After a comment by a WHO official, claiming that the possibility of coronavirus spreading from asymptomatic patients is “very rare,” triggered a massive scientific debate, the organization rushed to clarify the controversial statement.
Earlier, Dr. Maria Van Kerkhove, the WHO technical lead for coronavirus, had said that it was "very rare" for asymptomatic people to pass the disease. Refuting her earlier statement, Van Kerkhove said in a Facebook Live video that there had been "misunderstandings” while accepting that asymptomatic people can in fact spread the virus.
"I wasn’t stating a policy of WHO or anything like that.
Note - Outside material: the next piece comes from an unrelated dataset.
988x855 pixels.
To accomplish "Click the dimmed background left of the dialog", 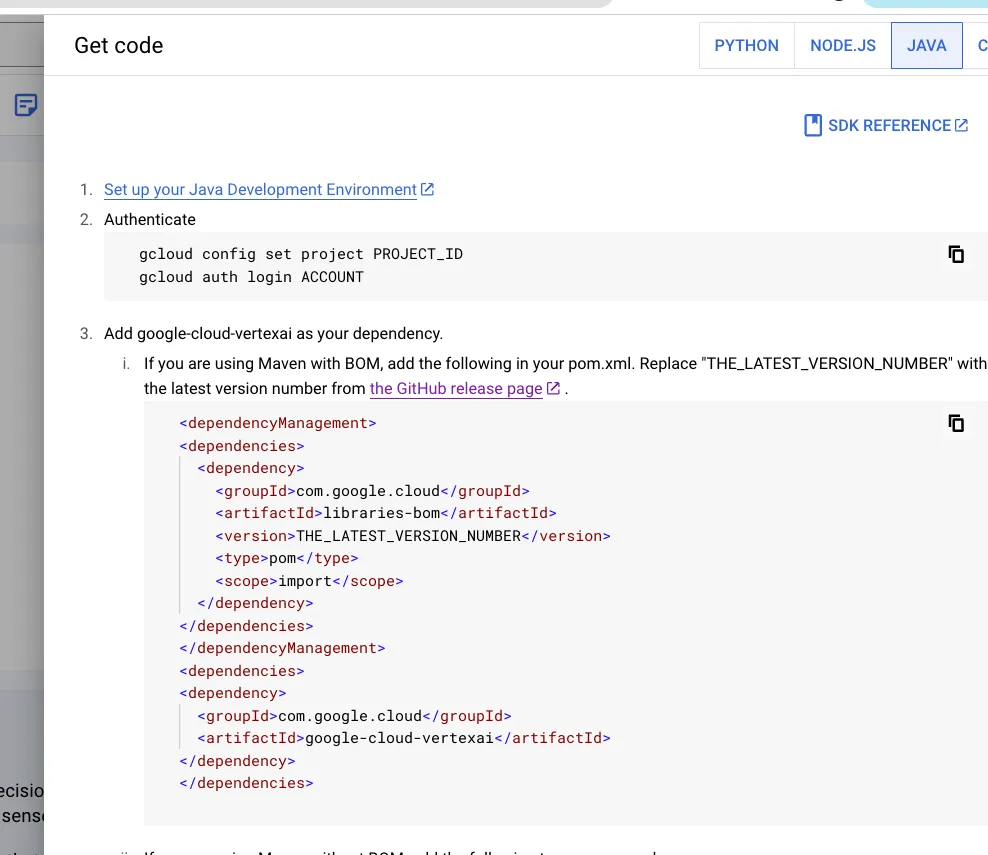I will [20, 450].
We do know that some people who are asymptomatic or some people who don't have symptoms can transmit the virus on," she said.
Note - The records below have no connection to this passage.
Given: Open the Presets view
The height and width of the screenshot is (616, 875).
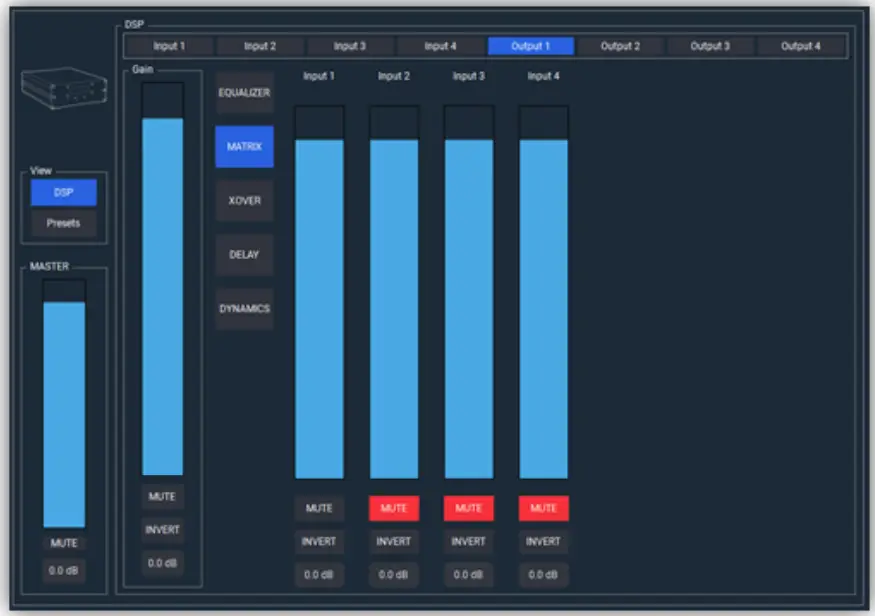Looking at the screenshot, I should point(63,223).
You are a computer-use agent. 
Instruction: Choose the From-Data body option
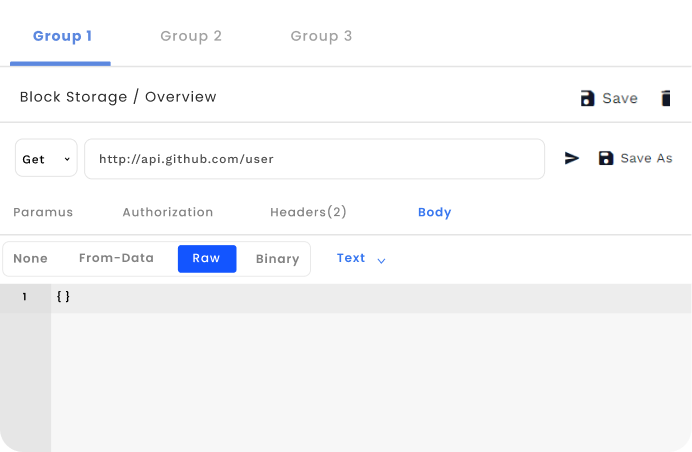(x=116, y=258)
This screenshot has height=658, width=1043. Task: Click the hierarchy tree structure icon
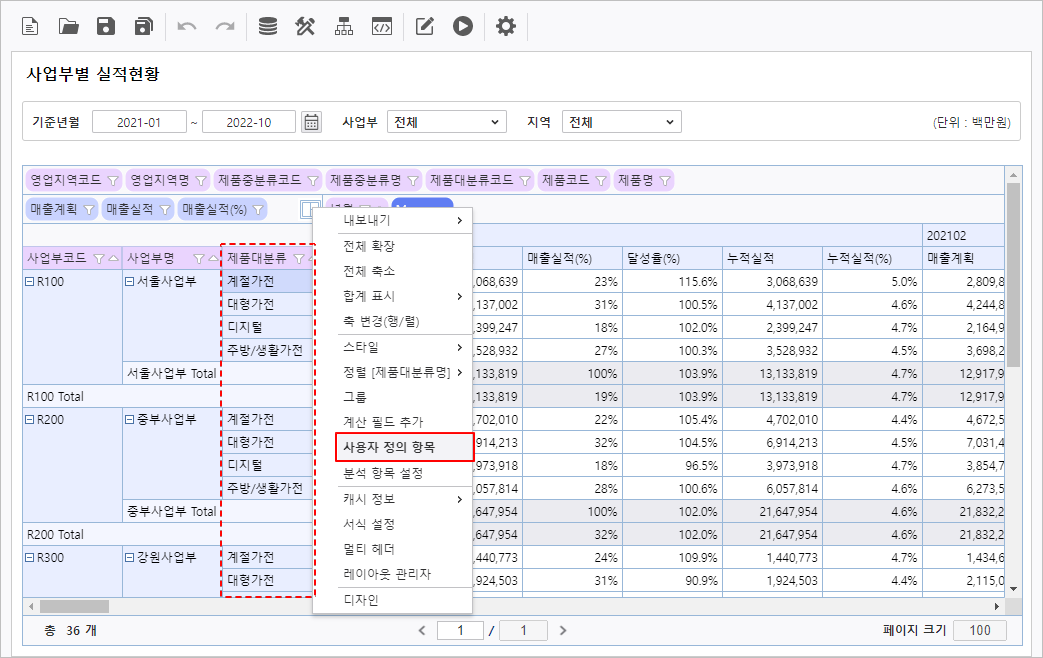click(x=344, y=27)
She further added that her earlier statement claiming that asymptomatic people can’t spread the virus was based "two or three studies" and accepted that it wasn’t the best way to explain her observation.
"In that I used the phrase 'very rare,' and I think that's a misunderstanding to state that asymptomatic transmission globally is very rare," she said. "What I was referring to is a subset of studies."
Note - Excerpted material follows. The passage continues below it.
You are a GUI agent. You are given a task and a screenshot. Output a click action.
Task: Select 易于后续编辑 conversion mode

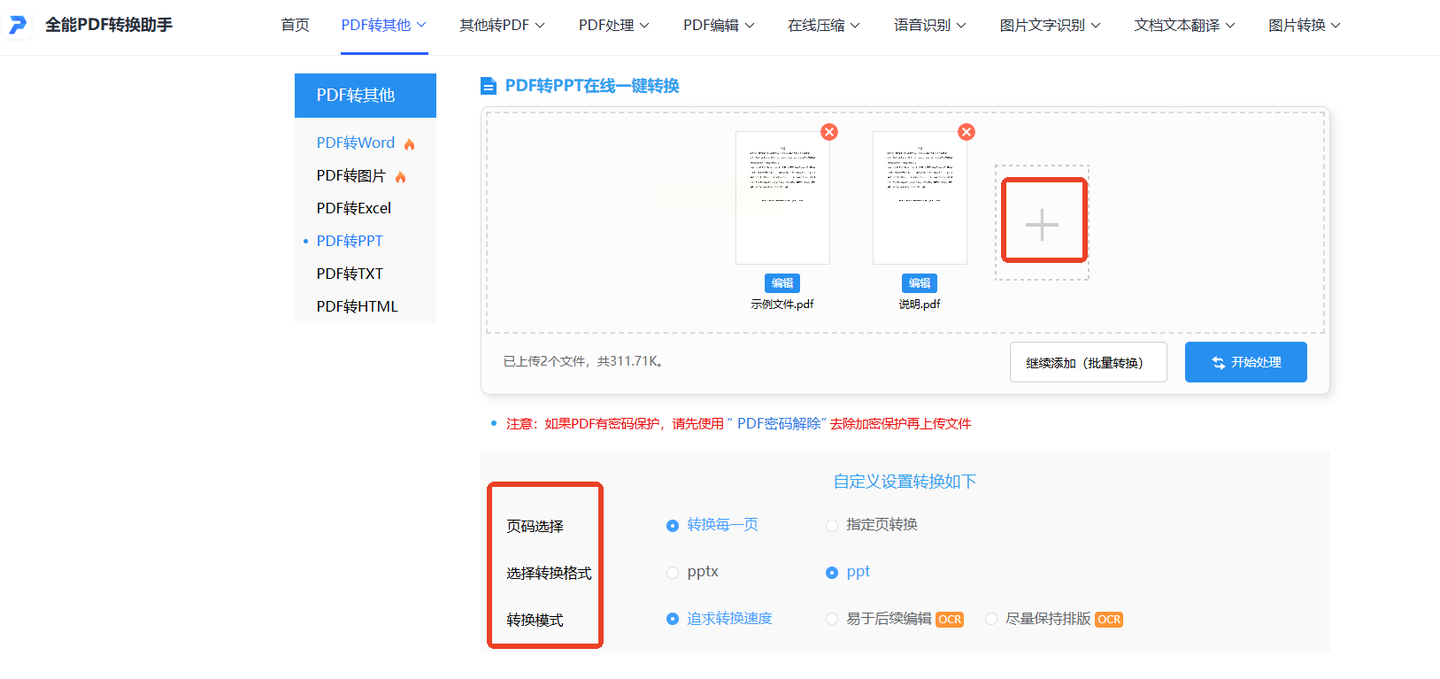click(x=832, y=619)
"Some estimates of around 40% of transmission may be due to asymptomatic, but those are from models, and so I didn't include that in my answer yesterday but wanted to make sure that I covered that here," she added.
Mike Ryan, head of emergency programs for WHO also clarified the organization’s stance on the statement, stressing that it was not the “intent of WHO to say there is a new or different policy."
"There is still too much unknown about this virus and still too much unknown about its transmission dynamics,” he added.
But despite rushing to recover their credibility, Van Kerkhove's original answer frustrated many experts who found it irresponsible on the part of WHO to relay wrong information to the public.
“It’s a mess. I don’t know why they would say asymptomatic transmission is very rare when the truth is we simply don’t know how frequent it is,” said Eric Topol, a professor of molecular medicine at Scripps Research. “And it doesn’t change the facts we do know, which is that this virus is very transmissible and is very hard to combat.”